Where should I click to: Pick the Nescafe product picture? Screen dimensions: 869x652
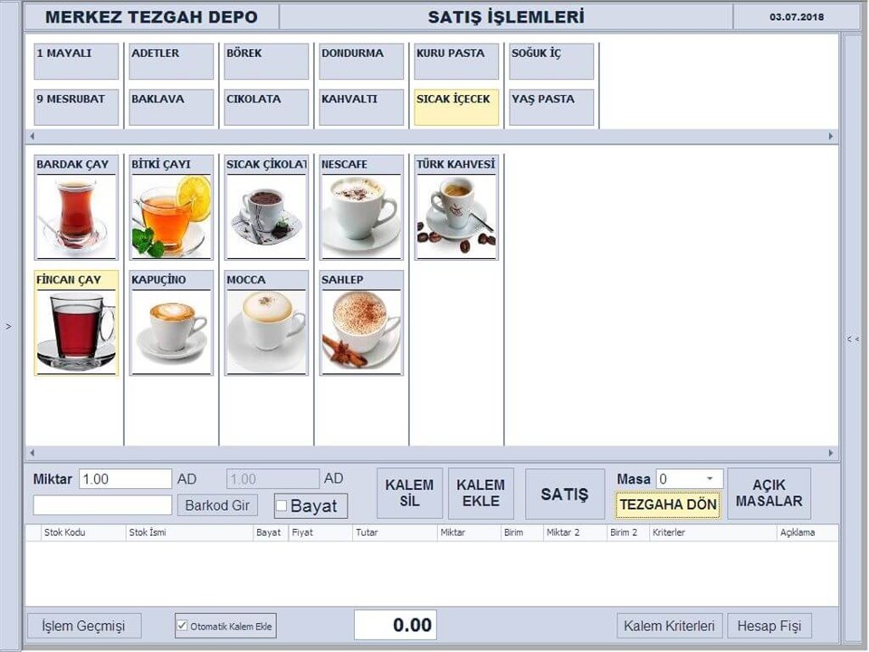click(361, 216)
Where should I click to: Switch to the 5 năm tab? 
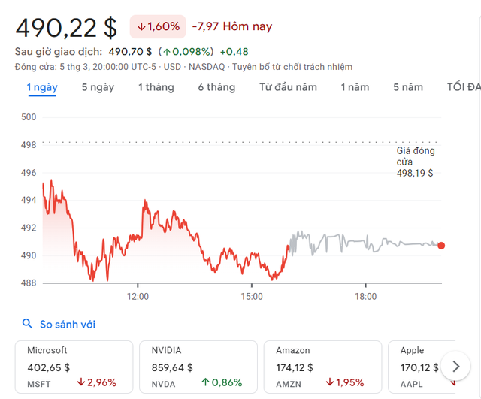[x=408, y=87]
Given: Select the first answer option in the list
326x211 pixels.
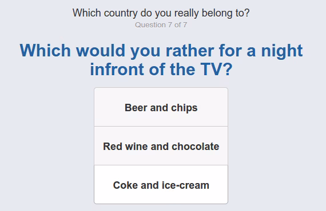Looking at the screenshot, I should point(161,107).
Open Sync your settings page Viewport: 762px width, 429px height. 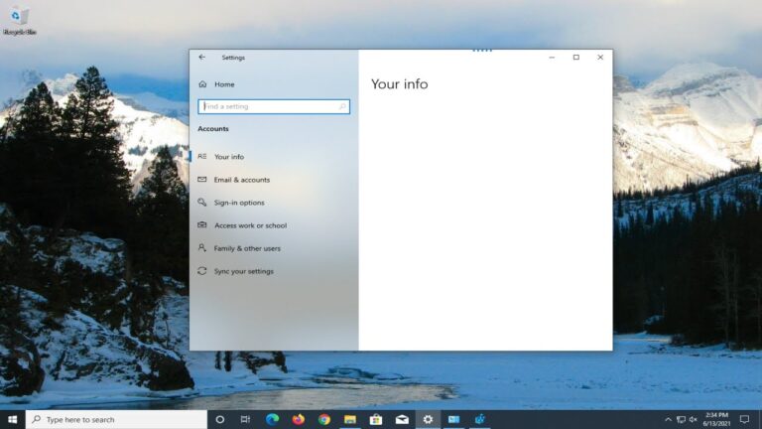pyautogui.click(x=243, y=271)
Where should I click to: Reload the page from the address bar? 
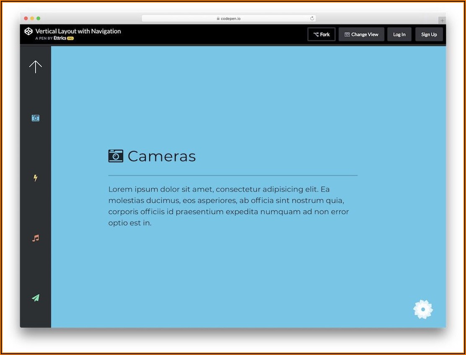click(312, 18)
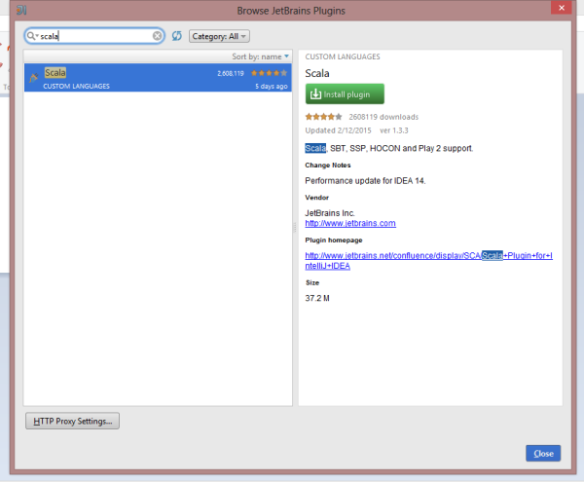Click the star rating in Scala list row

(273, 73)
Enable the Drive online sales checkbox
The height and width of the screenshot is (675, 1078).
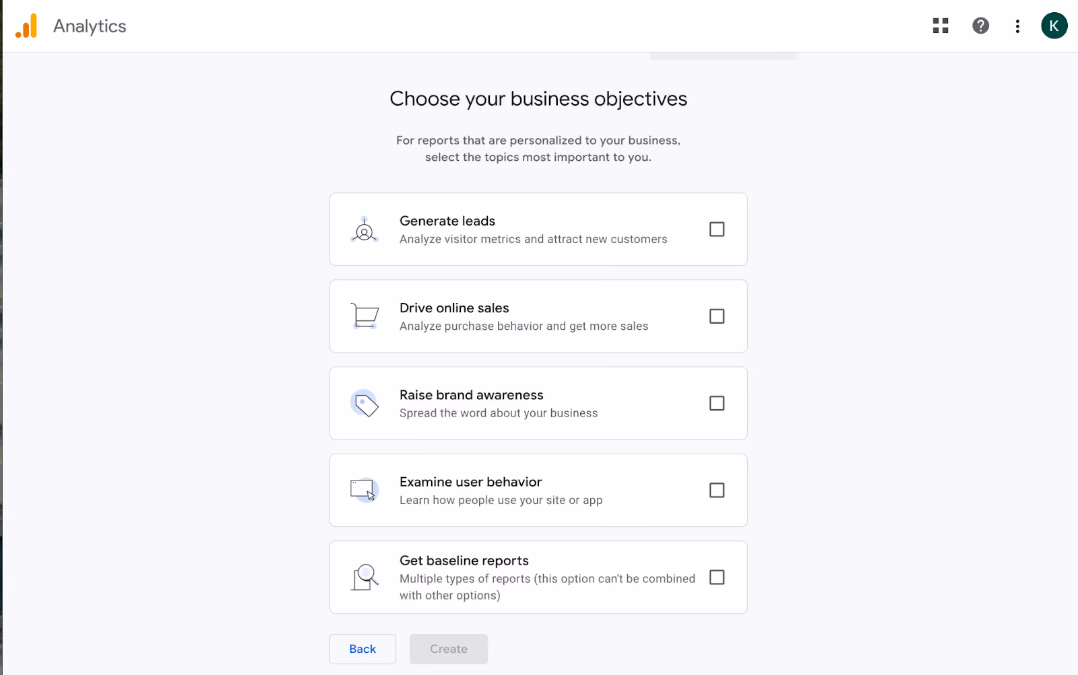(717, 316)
============================================================
- YOUR ASSIGNMENT -
From the line holding "The height and" through the last line of the material above, each line should be written out exactly, both included; omit the pictures.

- SOLUTION TO THE EXERCISE -
The height and width of the screenshot is (675, 1078).
(717, 316)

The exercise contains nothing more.